TASK BRIEF: In the entries below, format the lines from the line containing "The image size is (1400, 865)." through the line containing "coord(27,336)" as a numbered list, omitting any blank lines.

Target position records:

· · · · · · ·

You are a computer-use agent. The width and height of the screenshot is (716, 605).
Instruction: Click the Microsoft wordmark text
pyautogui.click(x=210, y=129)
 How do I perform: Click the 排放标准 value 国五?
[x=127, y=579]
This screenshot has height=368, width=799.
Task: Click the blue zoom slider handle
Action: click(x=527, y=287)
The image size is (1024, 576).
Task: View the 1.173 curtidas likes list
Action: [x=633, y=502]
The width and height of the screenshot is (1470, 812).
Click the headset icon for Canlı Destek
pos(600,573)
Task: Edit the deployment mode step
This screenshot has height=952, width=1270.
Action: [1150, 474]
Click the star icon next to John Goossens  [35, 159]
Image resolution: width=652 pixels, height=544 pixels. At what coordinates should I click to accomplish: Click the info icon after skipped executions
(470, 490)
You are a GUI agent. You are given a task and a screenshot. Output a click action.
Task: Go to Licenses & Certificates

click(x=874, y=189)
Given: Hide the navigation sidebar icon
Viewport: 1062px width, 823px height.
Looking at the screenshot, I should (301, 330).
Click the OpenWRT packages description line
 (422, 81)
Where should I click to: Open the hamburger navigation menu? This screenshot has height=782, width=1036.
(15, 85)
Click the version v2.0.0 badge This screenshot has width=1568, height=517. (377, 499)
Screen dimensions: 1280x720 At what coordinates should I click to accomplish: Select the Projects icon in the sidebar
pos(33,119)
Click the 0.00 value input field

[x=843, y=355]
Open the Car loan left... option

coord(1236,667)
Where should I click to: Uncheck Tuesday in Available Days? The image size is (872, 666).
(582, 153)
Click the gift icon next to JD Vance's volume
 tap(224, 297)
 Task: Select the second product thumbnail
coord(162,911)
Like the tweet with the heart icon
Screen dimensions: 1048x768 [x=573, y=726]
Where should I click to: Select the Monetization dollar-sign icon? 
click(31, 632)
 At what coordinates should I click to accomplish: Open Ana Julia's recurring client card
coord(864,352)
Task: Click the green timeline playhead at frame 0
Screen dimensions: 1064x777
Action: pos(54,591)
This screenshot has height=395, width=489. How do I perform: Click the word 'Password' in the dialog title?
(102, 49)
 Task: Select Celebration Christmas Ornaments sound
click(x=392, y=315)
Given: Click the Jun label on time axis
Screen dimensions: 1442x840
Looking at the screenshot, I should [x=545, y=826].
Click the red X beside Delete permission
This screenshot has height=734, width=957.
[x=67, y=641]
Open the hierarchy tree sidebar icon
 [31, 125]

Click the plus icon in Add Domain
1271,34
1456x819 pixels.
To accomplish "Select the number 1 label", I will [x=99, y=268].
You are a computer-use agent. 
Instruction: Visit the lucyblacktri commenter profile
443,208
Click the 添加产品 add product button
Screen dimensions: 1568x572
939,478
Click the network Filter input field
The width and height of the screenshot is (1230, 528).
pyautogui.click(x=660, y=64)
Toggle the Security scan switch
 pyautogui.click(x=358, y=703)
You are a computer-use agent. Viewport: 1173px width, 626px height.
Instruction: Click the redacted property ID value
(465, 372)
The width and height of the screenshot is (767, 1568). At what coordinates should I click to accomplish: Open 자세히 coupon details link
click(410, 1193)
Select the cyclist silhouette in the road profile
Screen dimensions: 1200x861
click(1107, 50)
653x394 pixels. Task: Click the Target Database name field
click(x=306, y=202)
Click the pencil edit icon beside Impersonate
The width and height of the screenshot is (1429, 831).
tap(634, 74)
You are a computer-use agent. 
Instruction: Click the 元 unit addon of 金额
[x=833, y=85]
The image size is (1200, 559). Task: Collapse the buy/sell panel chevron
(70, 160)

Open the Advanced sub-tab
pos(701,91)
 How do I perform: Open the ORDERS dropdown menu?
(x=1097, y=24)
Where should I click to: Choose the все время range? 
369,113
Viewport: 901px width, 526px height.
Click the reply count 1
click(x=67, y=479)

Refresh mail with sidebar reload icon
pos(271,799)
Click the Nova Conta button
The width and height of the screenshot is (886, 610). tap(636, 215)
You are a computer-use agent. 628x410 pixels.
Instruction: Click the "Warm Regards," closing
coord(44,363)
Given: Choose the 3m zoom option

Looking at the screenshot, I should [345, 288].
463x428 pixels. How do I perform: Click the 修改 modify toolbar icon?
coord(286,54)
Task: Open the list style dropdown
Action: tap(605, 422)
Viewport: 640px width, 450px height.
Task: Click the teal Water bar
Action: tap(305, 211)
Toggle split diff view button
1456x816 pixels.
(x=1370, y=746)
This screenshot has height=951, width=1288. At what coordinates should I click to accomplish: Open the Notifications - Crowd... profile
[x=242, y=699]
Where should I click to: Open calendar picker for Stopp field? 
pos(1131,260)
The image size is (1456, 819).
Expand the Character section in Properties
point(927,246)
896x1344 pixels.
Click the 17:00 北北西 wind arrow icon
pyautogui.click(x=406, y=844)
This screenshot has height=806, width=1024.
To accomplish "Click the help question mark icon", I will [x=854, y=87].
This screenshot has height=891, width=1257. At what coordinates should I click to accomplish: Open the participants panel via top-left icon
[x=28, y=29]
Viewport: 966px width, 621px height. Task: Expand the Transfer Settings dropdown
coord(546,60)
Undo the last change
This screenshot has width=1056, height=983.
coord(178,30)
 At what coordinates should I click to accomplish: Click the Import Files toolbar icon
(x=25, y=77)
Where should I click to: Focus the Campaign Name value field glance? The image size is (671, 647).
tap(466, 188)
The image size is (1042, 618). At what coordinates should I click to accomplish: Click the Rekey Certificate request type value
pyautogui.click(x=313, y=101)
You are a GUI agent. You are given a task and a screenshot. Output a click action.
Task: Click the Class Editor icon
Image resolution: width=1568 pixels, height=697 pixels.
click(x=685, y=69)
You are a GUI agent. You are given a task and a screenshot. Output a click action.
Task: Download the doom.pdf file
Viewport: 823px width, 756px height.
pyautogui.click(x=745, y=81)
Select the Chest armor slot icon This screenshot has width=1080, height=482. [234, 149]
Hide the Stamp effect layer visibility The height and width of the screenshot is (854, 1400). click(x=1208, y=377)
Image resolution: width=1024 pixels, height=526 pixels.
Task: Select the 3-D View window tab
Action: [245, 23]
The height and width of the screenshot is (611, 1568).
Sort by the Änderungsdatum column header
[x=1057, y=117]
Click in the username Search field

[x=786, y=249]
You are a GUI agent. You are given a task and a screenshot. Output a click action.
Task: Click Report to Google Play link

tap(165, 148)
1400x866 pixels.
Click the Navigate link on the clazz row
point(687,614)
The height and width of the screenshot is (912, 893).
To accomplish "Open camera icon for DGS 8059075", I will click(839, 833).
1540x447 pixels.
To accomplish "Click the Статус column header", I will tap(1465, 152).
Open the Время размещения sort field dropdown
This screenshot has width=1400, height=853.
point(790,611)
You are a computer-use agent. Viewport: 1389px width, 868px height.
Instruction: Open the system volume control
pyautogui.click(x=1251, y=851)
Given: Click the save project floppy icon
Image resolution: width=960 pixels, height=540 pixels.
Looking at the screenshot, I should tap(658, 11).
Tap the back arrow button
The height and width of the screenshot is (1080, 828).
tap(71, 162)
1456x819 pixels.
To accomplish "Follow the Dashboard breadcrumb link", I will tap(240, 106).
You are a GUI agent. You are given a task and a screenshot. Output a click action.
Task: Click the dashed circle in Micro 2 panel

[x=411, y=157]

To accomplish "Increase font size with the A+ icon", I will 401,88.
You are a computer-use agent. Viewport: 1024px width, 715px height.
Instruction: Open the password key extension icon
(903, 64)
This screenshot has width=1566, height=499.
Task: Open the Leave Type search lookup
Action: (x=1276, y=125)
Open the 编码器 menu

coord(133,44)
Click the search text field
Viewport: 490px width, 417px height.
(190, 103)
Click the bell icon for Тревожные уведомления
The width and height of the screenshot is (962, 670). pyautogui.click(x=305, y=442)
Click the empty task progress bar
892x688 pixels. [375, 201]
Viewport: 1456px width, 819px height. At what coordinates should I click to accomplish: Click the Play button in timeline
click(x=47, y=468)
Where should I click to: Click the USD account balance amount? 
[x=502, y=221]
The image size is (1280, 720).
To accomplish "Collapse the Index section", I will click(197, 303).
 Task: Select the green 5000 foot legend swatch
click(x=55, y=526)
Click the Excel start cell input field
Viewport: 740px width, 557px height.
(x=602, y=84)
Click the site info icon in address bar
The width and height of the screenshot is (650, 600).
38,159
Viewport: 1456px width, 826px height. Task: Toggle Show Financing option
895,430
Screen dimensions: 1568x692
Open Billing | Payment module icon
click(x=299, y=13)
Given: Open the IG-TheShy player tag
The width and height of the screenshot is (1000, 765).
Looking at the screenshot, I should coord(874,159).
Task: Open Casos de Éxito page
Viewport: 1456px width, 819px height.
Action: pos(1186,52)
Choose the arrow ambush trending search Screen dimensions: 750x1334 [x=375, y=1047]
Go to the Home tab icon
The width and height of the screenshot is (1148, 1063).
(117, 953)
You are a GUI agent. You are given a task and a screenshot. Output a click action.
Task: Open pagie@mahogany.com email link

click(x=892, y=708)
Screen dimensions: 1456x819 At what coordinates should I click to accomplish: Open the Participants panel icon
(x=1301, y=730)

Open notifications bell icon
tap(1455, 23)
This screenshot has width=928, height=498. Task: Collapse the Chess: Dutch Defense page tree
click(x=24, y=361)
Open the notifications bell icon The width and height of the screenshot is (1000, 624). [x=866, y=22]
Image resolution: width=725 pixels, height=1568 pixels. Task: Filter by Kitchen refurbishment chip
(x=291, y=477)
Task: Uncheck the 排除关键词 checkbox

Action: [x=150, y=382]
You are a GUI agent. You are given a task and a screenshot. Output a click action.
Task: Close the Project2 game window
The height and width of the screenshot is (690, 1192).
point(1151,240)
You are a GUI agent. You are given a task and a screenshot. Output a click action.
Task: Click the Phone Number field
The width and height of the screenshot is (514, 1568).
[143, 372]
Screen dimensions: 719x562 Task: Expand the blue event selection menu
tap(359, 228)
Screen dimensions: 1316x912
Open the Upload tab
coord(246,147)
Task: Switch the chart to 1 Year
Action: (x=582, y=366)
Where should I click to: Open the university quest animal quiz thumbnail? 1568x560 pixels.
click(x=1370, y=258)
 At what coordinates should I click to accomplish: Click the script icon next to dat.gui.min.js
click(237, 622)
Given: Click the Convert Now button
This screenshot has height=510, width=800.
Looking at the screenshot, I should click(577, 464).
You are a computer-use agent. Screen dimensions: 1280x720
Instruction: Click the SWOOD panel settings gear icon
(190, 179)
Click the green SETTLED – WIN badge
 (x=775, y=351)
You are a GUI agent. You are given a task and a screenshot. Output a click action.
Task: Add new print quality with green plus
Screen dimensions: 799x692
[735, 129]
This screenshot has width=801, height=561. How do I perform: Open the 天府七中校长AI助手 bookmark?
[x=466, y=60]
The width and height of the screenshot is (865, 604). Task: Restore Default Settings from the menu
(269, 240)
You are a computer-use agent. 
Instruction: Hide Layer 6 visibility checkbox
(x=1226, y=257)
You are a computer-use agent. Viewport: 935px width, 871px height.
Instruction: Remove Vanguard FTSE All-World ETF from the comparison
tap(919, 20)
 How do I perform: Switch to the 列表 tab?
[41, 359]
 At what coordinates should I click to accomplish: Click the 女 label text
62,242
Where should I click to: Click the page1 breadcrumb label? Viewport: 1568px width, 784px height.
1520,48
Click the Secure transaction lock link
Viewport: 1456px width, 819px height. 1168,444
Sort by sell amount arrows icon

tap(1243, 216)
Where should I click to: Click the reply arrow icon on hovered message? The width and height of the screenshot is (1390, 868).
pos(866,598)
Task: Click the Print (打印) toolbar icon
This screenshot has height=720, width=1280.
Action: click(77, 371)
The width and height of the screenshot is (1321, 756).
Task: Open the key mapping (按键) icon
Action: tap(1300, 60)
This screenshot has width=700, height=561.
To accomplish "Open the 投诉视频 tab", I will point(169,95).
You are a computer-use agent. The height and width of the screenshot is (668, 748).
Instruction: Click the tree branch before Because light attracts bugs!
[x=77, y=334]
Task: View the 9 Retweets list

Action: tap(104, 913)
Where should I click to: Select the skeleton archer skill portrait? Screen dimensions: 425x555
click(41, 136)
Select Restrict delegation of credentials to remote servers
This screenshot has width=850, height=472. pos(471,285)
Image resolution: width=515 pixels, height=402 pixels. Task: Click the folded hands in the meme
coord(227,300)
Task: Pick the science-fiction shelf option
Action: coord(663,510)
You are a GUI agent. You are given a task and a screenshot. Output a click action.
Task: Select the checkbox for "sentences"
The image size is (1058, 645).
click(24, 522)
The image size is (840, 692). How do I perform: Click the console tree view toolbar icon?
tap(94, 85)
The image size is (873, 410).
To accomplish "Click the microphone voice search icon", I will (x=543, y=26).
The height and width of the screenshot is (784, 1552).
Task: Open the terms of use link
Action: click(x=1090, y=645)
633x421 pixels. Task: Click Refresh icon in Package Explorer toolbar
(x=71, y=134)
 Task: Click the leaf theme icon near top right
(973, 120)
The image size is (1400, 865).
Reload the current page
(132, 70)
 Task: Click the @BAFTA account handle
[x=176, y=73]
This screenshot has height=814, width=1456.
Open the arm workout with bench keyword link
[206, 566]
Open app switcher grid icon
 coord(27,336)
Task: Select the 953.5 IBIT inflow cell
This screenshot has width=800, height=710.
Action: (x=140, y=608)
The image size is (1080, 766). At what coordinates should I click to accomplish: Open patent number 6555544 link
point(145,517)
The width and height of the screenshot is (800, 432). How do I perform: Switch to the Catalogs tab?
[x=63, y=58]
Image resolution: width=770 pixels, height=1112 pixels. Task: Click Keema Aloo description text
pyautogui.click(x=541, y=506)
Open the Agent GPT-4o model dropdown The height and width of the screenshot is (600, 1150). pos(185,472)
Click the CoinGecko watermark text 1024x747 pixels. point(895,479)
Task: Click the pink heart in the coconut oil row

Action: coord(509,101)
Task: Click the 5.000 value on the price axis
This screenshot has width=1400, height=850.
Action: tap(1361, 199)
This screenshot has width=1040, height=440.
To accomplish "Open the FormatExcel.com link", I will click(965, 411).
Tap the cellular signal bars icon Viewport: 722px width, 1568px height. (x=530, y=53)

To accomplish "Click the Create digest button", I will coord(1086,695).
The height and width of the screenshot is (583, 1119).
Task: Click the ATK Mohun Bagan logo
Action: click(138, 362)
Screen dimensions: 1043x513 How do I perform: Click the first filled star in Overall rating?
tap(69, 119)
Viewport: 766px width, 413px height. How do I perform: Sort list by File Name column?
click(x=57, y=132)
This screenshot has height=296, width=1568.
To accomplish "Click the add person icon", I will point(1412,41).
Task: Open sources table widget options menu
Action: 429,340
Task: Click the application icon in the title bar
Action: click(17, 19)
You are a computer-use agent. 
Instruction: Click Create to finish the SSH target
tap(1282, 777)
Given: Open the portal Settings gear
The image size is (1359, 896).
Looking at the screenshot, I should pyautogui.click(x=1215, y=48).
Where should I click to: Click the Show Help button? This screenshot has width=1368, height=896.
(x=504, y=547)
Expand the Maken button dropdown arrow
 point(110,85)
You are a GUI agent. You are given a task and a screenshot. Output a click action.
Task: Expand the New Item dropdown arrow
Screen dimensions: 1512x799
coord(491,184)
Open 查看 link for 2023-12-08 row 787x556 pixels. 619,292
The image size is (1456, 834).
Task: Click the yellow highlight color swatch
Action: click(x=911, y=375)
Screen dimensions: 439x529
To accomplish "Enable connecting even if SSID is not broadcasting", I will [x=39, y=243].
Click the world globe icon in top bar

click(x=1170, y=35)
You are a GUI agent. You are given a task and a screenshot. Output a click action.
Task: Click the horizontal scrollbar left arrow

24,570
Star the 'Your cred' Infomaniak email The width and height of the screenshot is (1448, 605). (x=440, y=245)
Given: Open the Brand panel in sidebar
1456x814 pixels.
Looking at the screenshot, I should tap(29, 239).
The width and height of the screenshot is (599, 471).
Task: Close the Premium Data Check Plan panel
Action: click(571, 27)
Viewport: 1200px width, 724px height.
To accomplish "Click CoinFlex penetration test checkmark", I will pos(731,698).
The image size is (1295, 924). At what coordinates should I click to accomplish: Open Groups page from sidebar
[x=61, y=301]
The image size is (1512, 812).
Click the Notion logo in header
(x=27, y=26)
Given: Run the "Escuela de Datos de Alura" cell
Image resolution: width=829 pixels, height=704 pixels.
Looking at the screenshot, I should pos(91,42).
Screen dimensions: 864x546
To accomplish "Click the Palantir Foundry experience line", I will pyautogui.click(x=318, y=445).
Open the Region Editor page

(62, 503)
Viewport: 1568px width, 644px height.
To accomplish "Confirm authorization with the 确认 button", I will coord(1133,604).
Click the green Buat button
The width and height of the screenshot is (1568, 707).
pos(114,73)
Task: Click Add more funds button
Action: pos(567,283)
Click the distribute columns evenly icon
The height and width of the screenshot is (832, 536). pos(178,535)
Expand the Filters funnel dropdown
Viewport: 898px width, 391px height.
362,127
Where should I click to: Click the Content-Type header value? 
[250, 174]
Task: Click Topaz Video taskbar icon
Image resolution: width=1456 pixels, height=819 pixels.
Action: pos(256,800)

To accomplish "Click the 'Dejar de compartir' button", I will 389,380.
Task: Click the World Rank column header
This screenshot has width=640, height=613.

· · · · · · ·

RESULT OF THIS TASK:
1. The image size is (1400, 865).
2. Reload the current page
3. (132, 70)
4.  Task: Click the @BAFTA account handle
5. [x=176, y=73]
6. This screenshot has height=814, width=1456.
7. Open the arm workout with bench keyword link
8. [206, 566]
9. Open app switcher grid icon
10.  coord(27,336)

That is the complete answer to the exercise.